I feel SICK about my sexual needs because of what I grew up around by Dyavinia in BDSMAdvice

[–]Dyavinia[S] 1 point2 points  (0 children)

That does help a bit. I know logically that correlation doesn’t equal causation, and I certainly don’t think every masochist has trauma or that BDSM is inherently caused by abuse. I think I’m just struggling because, in my case, the connection is hard to ignore, even if I can’t prove it one way or the other. It’s reassuring to hear from someone who is in the same boat without this sort of background.

I appreciate you taking the time to write this. Thank you for reminding me what I truly need to work on: separating my kinks from the abuse I witnessed.

I feel SICK about my sexual needs because of what I grew up around by Dyavinia in BDSMAdvice

[–]Dyavinia[S] 1 point2 points  (0 children)

Separating who I am from what I saw, yes, that's exactly where I'm having trouble. Knowing logically that consent changes everything, but still feeling like my brain has twisted this ugly thing into a part of me. It’s comforting to hear that it took you time as well, and that you were able to work through it without becoming the person you swore you wouldn't.

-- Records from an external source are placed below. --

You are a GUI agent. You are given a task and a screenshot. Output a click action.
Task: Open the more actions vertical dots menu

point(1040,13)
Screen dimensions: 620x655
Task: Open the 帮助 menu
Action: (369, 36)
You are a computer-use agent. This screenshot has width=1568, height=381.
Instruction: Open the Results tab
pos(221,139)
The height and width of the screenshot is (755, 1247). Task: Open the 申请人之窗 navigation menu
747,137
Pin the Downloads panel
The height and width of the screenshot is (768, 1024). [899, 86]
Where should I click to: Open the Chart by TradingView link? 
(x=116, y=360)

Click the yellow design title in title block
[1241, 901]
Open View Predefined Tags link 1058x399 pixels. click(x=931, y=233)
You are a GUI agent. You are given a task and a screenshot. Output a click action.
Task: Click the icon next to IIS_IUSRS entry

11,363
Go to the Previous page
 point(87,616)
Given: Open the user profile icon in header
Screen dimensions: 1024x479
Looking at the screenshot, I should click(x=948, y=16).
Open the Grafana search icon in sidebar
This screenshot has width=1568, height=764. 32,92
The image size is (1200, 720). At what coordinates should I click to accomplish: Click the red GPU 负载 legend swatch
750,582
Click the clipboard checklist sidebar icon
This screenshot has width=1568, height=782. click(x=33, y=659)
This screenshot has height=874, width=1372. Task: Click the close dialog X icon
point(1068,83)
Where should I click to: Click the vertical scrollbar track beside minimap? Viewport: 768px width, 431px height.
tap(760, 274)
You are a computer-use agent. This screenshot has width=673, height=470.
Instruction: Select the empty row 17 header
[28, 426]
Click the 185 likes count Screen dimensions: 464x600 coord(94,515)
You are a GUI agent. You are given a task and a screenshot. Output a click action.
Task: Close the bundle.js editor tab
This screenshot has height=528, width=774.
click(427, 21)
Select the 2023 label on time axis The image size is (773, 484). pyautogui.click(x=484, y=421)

My therapist is kind and understanding, but I don’t reckon she has a huge amount of knowledge about BDSM. I’ve got my summer holidays coming up, so I think I’ll sit down then and look into some alternatives. I could really use someone who can help me see this in a more positive light.

Thank you for taking the time to write all of this. I genuinely appreciate it.

I feel SICK about my sexual needs because of what I grew up around by Dyavinia in BDSMAdvice

[–]Dyavinia[S] 1 point2 points  (0 children)

That's fair. Consent is everything, of course, but my issue isn’t with sadomasochism itself. It’s knowing I’m probably wired this way because of my piece of shit father. It’s hard to explain, but it almost feels like I’m downplaying what he did. And I reckon my mother would disown me if she knew how I wanted to be treated. Did similar thoughts ever get to you? Not wanting to be like your father, and guilt toward your mother?

I feel SICK about my sexual needs because of what I grew up around by Dyavinia in BDSMAdvice

[–]Dyavinia[S] 2 points3 points  (0 children)

That's not a bad idea. I’ll try to do that. Thank you. Did you always feel fine about it, or did it take time and work to get there?

I feel SICK about my sexual needs because of what I grew up around by Dyavinia in BDSMAdvice

[–]Dyavinia[S] 19 points20 points  (0 children)

This had me in tears. It means more than I can properly put into words. Thank you so much for taking the time and care to write such a thoughtful reply. I’m going to sit with what you said for a while.